Content starts

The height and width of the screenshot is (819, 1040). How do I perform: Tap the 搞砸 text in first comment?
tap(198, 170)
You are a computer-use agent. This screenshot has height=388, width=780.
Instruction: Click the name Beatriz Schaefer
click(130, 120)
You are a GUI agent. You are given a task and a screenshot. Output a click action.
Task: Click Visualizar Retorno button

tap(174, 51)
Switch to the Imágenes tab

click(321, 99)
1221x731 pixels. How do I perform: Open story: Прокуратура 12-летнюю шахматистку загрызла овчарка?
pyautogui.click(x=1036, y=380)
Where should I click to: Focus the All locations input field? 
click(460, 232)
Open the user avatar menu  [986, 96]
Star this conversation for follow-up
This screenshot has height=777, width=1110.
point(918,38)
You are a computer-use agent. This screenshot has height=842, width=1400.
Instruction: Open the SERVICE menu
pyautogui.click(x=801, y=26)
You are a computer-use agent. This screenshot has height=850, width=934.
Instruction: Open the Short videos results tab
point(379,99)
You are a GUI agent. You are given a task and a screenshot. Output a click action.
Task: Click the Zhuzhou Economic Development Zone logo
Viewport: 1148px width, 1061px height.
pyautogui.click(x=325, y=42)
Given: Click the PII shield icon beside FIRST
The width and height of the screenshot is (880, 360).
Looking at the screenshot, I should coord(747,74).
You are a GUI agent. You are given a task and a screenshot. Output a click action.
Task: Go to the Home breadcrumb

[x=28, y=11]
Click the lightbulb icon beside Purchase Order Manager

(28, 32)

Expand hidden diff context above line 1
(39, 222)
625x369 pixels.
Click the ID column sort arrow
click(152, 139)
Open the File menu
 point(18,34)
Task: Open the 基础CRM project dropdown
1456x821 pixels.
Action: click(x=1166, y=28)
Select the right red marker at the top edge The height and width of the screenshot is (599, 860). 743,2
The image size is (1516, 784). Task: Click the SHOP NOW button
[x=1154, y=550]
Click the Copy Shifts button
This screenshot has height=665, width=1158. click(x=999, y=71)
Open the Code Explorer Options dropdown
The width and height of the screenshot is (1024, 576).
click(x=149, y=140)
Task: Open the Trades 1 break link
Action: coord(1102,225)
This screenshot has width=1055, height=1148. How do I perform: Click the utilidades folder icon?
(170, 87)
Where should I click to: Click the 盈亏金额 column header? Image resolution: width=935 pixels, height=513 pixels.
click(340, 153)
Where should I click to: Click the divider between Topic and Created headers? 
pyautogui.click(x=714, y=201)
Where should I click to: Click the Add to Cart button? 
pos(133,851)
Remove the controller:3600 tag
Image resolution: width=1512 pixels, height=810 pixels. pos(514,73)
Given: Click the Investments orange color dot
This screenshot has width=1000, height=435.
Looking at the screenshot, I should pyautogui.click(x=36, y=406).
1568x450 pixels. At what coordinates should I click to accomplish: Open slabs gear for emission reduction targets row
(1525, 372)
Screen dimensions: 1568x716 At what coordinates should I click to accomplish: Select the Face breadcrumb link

Content ends

Problem to solve: Would you copy the entire listing exactly, missing nothing?

Response area:
The height and width of the screenshot is (819, 1040). How do I perform: Tap the 搞砸 text in first comment?
tap(198, 170)
You are a computer-use agent. This screenshot has height=388, width=780.
Instruction: Click the name Beatriz Schaefer
click(130, 120)
You are a GUI agent. You are given a task and a screenshot. Output a click action.
Task: Click Visualizar Retorno button

tap(174, 51)
Switch to the Imágenes tab

click(321, 99)
1221x731 pixels. How do I perform: Open story: Прокуратура 12-летнюю шахматистку загрызла овчарка?
pyautogui.click(x=1036, y=380)
Where should I click to: Focus the All locations input field? 
click(460, 232)
Open the user avatar menu  [986, 96]
Star this conversation for follow-up
This screenshot has height=777, width=1110.
point(918,38)
You are a computer-use agent. This screenshot has height=842, width=1400.
Instruction: Open the SERVICE menu
pyautogui.click(x=801, y=26)
You are a computer-use agent. This screenshot has height=850, width=934.
Instruction: Open the Short videos results tab
point(379,99)
You are a GUI agent. You are given a task and a screenshot. Output a click action.
Task: Click the Zhuzhou Economic Development Zone logo
Viewport: 1148px width, 1061px height.
pyautogui.click(x=325, y=42)
Given: Click the PII shield icon beside FIRST
The width and height of the screenshot is (880, 360).
Looking at the screenshot, I should coord(747,74).
You are a GUI agent. You are given a task and a screenshot. Output a click action.
Task: Go to the Home breadcrumb

[x=28, y=11]
Click the lightbulb icon beside Purchase Order Manager

(28, 32)

Expand hidden diff context above line 1
(39, 222)
625x369 pixels.
Click the ID column sort arrow
click(152, 139)
Open the File menu
 point(18,34)
Task: Open the 基础CRM project dropdown
1456x821 pixels.
Action: click(x=1166, y=28)
Select the right red marker at the top edge The height and width of the screenshot is (599, 860). 743,2
The image size is (1516, 784). Task: Click the SHOP NOW button
[x=1154, y=550]
Click the Copy Shifts button
This screenshot has height=665, width=1158. click(x=999, y=71)
Open the Code Explorer Options dropdown
The width and height of the screenshot is (1024, 576).
click(x=149, y=140)
Task: Open the Trades 1 break link
Action: coord(1102,225)
This screenshot has width=1055, height=1148. How do I perform: Click the utilidades folder icon?
(170, 87)
Where should I click to: Click the 盈亏金额 column header? Image resolution: width=935 pixels, height=513 pixels.
click(340, 153)
Where should I click to: Click the divider between Topic and Created headers? 
pyautogui.click(x=714, y=201)
Where should I click to: Click the Add to Cart button? 
pos(133,851)
Remove the controller:3600 tag
Image resolution: width=1512 pixels, height=810 pixels. pos(514,73)
Given: Click the Investments orange color dot
This screenshot has width=1000, height=435.
Looking at the screenshot, I should pyautogui.click(x=36, y=406).
1568x450 pixels. At what coordinates should I click to accomplish: Open slabs gear for emission reduction targets row
(1525, 372)
Screen dimensions: 1568x716 At what coordinates should I click to accomplish: Select the Face breadcrumb link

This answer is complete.